Crvena zvezda Meridianbet
- Title: Team Manager
- League: Basketball League of Serbia Adriatic League

Personal information
- Born: 26 February 1968 (age 57) Belgrade, SR Serbia, SFR Yugoslavia
- Nationality: Serbian
- Listed height: 1.98 m (6 ft 6 in)

Career information
- NBA draft: 1990: undrafted
- Playing career: 1985–1997
- Position: Shooting guard / small forward
- Number: 5, 7

Career history
- 1985–1993: Crvena zvezda
- 1993–1995: Cáceres
- 1995–1997: Crvena zvezda

Career highlights
- YUBA League champion (1993); YUBA League MVP (1993);

= Nebojša Ilić (basketball) =

Serbian basketball player and executive

Nebojša "Neša" Ilić (Небојша "Неша" Илић; born 26 February 1968) is a Serbian basketball executive and former player. He is currently serving as the team manager for Crvena zvezda and the Serbia national basketball team.

== Playing career ==
=== Crvena zvezda (1985–1993) ===
Ilić spent most of his professional career in his hometown-based team Crvena zvezda.

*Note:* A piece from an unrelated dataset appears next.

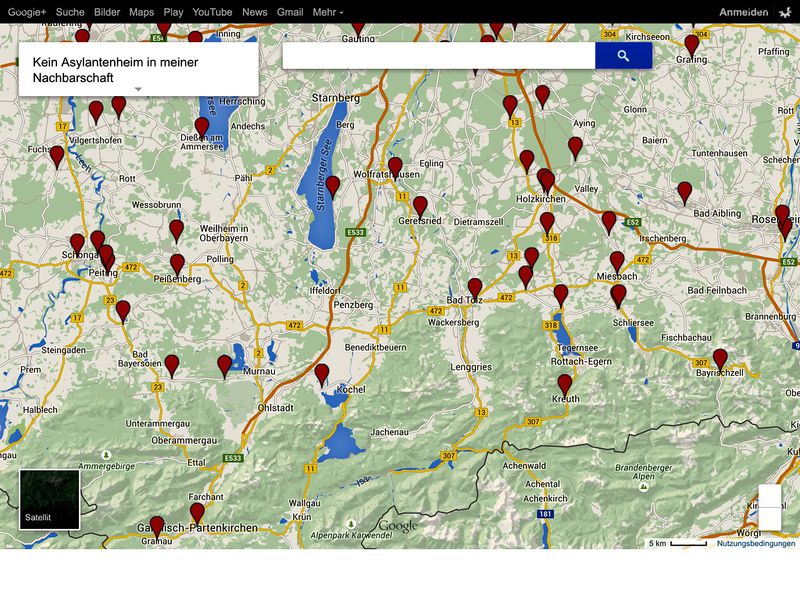The image size is (800, 600).
Task: Click the share icon in the top bar
Action: pos(784,10)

Ilić holds the Yugoslav Association League record for points in one game. On November 21, 1992, in a game against Vojvodina, he scored 71 points and set the league record.

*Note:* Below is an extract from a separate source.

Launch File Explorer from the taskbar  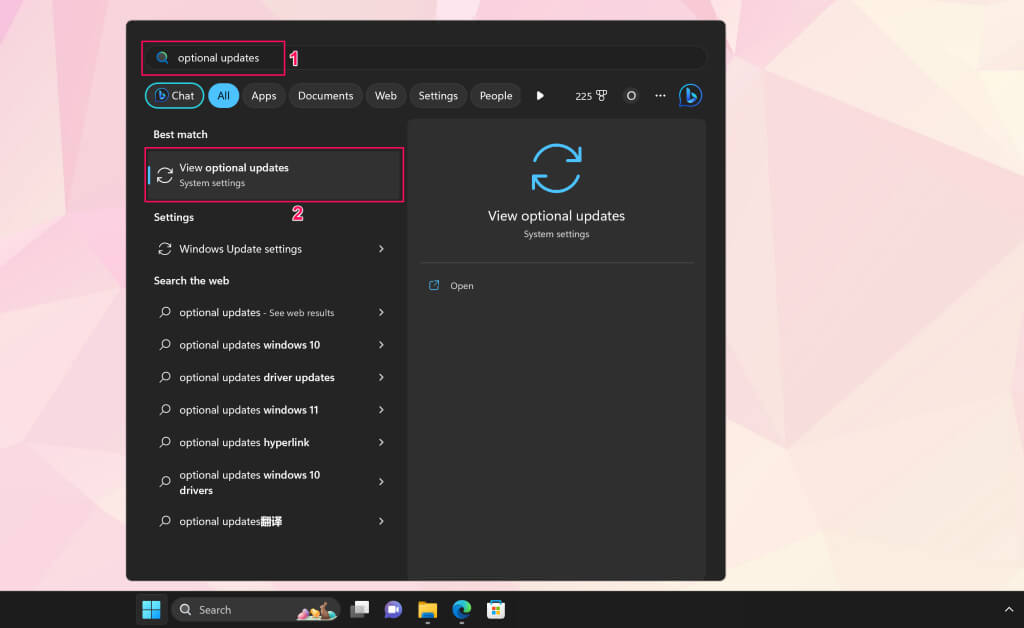[428, 609]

=== Cáceres (1993–1995) ===
Ilić had a stint with Spanish team Cáceres. He played two Liga ACB seasons there. The most important achievement there was the semifinals of the 1994–95 FIBA Korać Cup.

=== Return to Crvena zvezda (1995–1997) ===
After the 1996–97 season, Ilić retired from professional basketball. In his ten seasons with Zvezda over two stints, he played 304 games for the club (tied with Zoran Slavnić) and scored 4,732 points.

== National team career ==
===Youth===
Ilić was a member of the gold medal-winning Yugoslav cadet team at the 1985 European Championship for Cadets in Ruse, Bulgaria. Over seven tournament games as the team's leading scorer, he averaged 20.4 points per game.

One year later, Ilić made the Yugoslavia national under-18 team at the 1986 FIBA Europe Under-18 Championship in Austria. Playing on the gold-winning team, over seven tournament games, he averaged the team-leading 15.0 points per game.

Ilić was a member of the Yugoslavia national under-19 team that won the gold medal at the 1987 FIBA Under-19 World Championship in Bormio, Italy. Over six tournament games as the team's leading scorer, he averaged 15.3 points per game.

In each of the three tournaments, Svetislav Pešić was the head coach, while Vlade Divac, Toni Kukoč, Radenko Dobraš, and Slaviša Koprivica were his teammates.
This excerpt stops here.